Hi Kristian, On Fri, Jan 3, 2025 at 10:23 AM Kristian Nielsen <knielsen@knielsen-hq.org> wrote:
But things have progressed, and I have now reached the point where most of the basic groundwork is implemented. Event groups are binlogged to InnoDB tablespaces. Binlog dump thread can read the binlog and send to slave, and replication is working. Large event groups are split into pieces, bounding the amount of data that needs to be atomically written in mini-transactions and at commit time. There are still many details left, but mostly in the server-layer replication code which should be manageable, just will take some time to get completed.
I think now is a good time for you to take a first real look at the InnoDB part of the changes, I would really value your input.
This is great. I will try to find some time for this before the FOSDEM weekend.
The main part of the InnoDB code is in two files:
1. handler/handler0binlog.cc for the high-level part that deals mostly with the new binlog file format and interfacing to the server layer.
2. fsp/fsp0binlog.cc for the low-level part that most tightly interacts with the InnoDB mini-transactions and buffer pool.
Side note: I think that we can abandon Heikki Tuuri's convention when naming new files. That is, just drop the meaningless handler0 and fsp0 prefixes.
- We previously discussed removing some of the page header overhead for binlog tablespaces. Currently the code just leaves alone the first FIL_PAGE_DATA bytes (38) and the last FIL_PAGE_DATA_END (8 IIRC).
Right. As far as I can tell, the minimum that we need is a page checksum. I would use CRC-32C in big endian format. Because the binlog tablespaces will be append only and never update-in-place (except for the last block), we will not need any per-page LSN field.
- We discussed previously to write the current LSN at the start of the tablespace, and use this in recovery to handle that we have only two tablespace IDs that are reused.
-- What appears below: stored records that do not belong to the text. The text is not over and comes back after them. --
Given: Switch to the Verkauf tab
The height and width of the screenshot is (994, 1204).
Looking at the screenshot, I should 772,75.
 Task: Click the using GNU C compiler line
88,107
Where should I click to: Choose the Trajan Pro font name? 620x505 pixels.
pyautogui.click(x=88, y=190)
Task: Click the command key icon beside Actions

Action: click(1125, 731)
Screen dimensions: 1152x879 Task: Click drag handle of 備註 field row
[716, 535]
So we need code in recovery that checks the LSN at the start of the tablespace, and skips redo records with LSN smaller than this.
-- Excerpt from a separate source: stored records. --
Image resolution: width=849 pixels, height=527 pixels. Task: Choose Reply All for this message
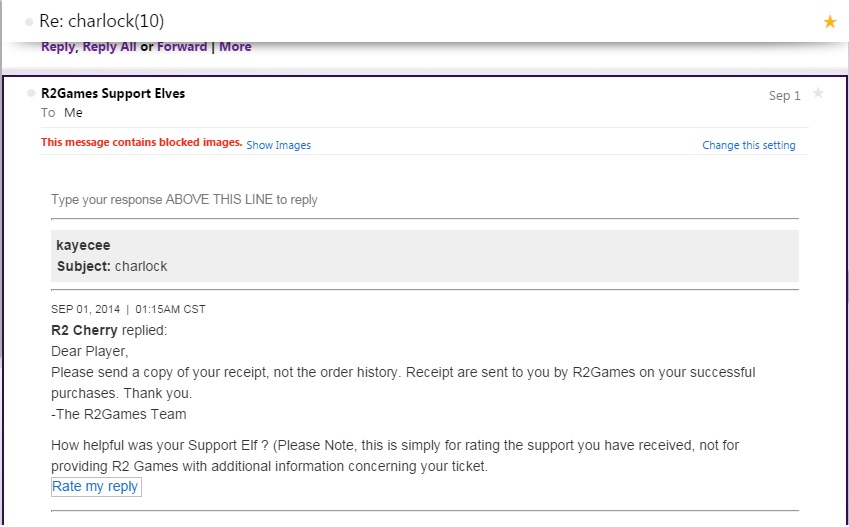[x=109, y=47]
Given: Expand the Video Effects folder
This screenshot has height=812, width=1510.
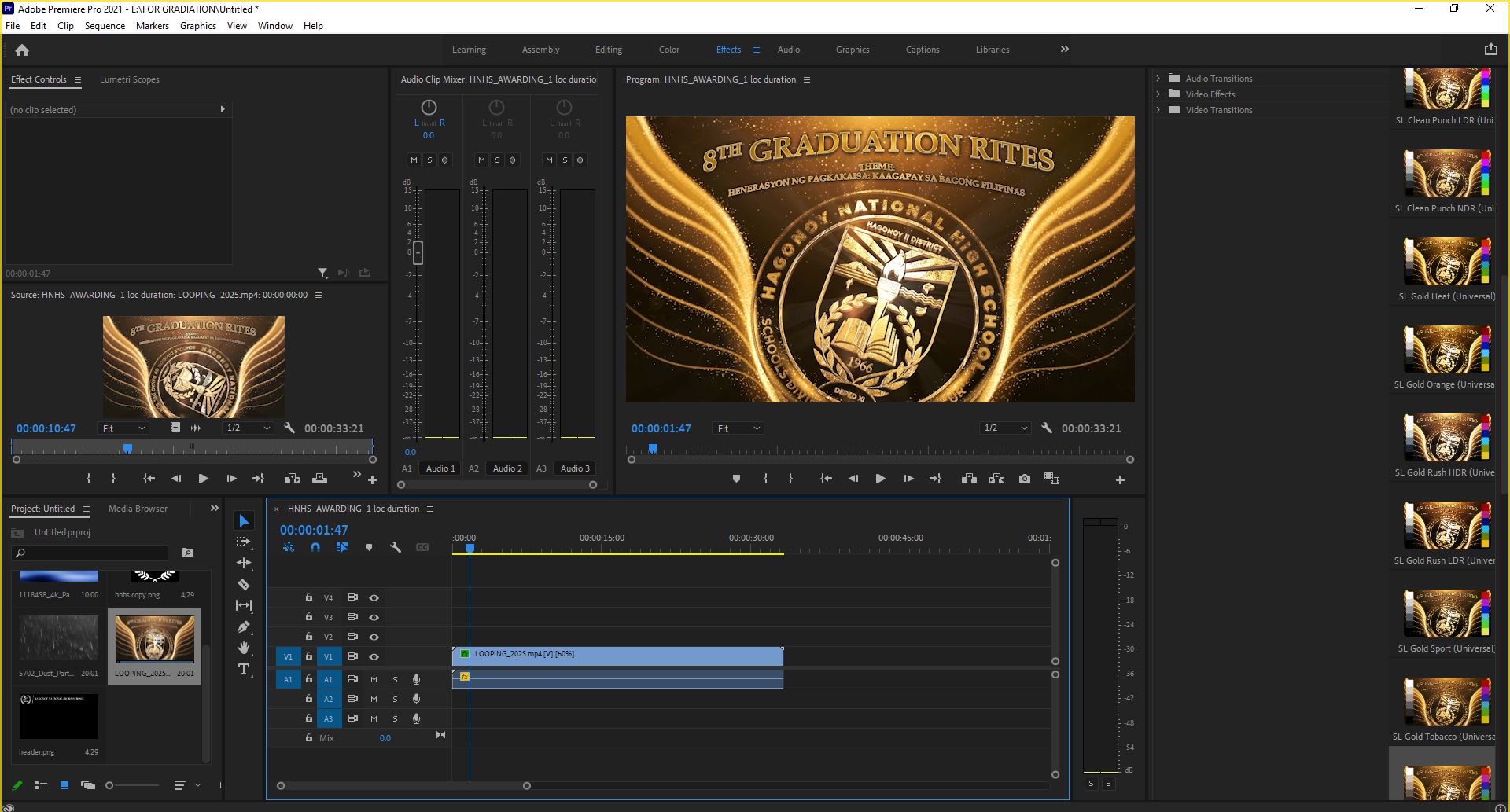Looking at the screenshot, I should pyautogui.click(x=1158, y=94).
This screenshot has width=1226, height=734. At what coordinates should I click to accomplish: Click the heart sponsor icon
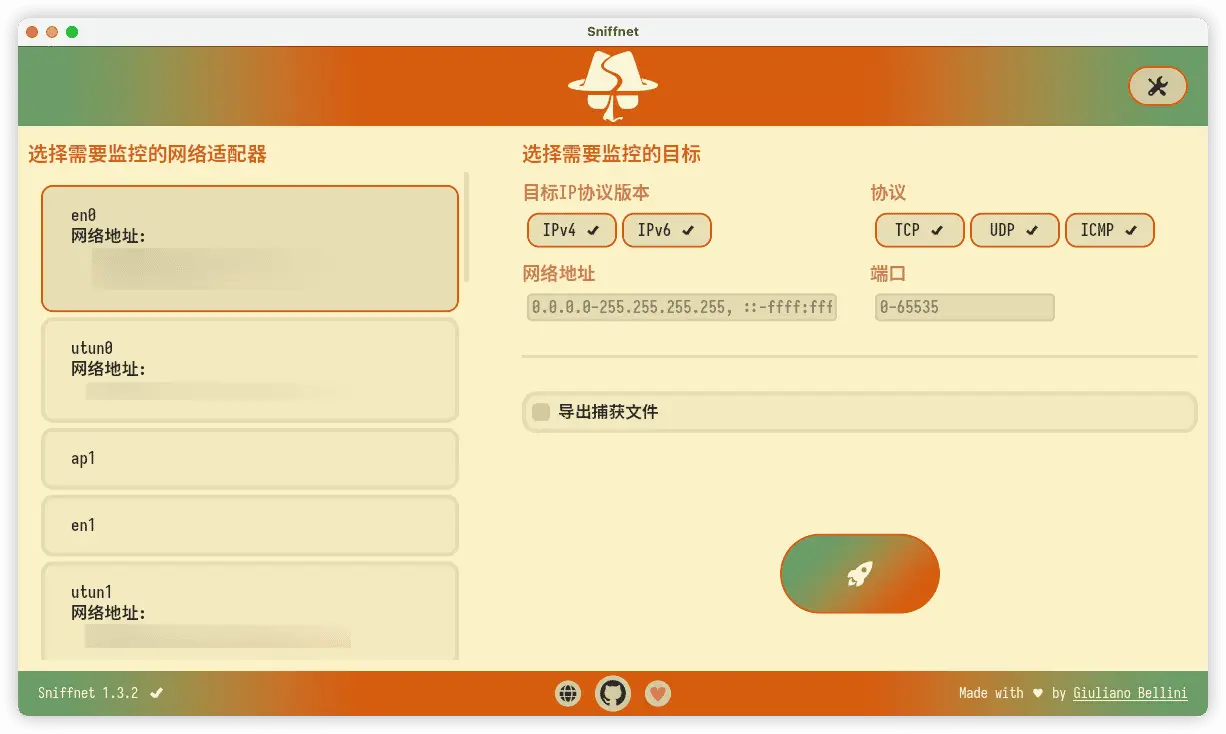point(657,693)

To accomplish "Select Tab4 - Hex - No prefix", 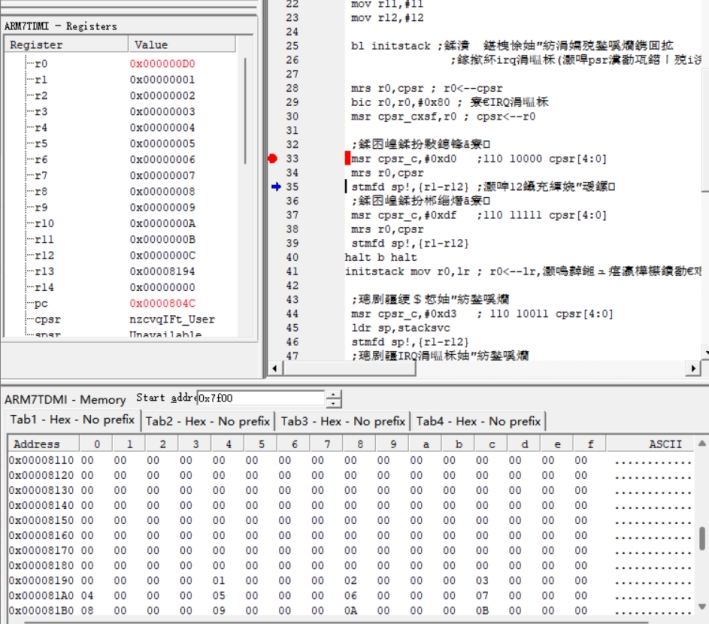I will [478, 422].
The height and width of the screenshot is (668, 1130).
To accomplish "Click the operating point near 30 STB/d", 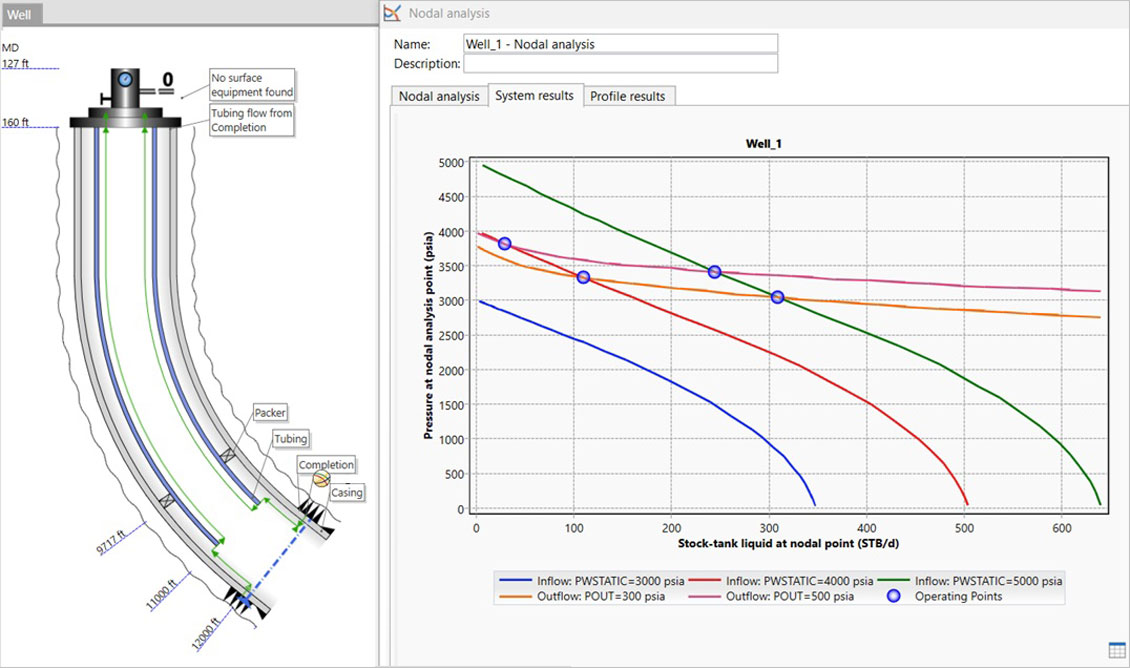I will pos(505,244).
In addition to the creation LSN, any tablespace attributes, such as encryption parameters or format version, would have to be stored in the first page. When it comes to encryption, I think that it is easiest to allow key version changes or key rotation only when switching binlog tablespaces. I would always use a 4096-byte page size for the binlog tablespace. The InnoDB buffer pool only supports one innodb_page_size at a time, but we could simply allocate innodb_page_size blocks (4 KiB to 64 KiB) and write the last page up to the required multiple of 4096 byte. Because I would like to simplify and optimize the page format, we must implement some special I/O handling of the binlog tablespace anyway.
- We want to avoid the double-write buffer for binlog pages, at least for the first page write (most pages will only be written as full pages). You mentioned an idea to completely avoid the double-write buffer and instead do some specific code for recovery in the uncommon case where a partial binlog page is written to disk due to low commit activity.
The idea is simple: Ensure that recovery will be able to read complete blocks, or to read log records that will completely initialize the blocks. We need to tweak the InnoDB log checkpoint somehow to guarantee this. For regular persistent tablespaces, the current requirement is less strict: Any page write completion will "increment" buf_pool.get_oldest_modification() by "shrinking" buf_pool.flush_list, and we only care that there are no pending writes with LSN less than the checkpoint LSN. The current LSN could be megabytes or even gigabytes ahead of the old or the new checkpoint LSN. An alternative to the doublewrite buffer would be to "copy data to the log across the checkpoint", like we do for the FILE_MODIFY records that are needed for discovering *.ibd files on recovery. I do not have any idea how to implement this efficiently. I think that it is simplest to implement some additional synchronization on log checkpoint, to ensure that any pending binlog writes have completed and been fsync-ed. After a checkpoint or on server startup, we must never overwrite the last written (partially filled) block, but just leave a zero-filled gap at the end of it. The next write would start a new block. In that way, recovery should be guaranteed to work. If we are writing a new block, the redo log records will start at offset 0 (or 4 if we store the checksum at the start of the block), and recovery will not have to read anything from the binlog tablespace. In fact, it could be a recovery error if the log records for the binlog tablespace are not starting at offset 0. Did you have any plans of updating the binlog file in place? Anything like a directory structure within the file, or updating the status of a binlog event group in some header after a transaction has been committed? If the format cannot be strictly append-only, it will be harder to avoid using a doublewrite buffer.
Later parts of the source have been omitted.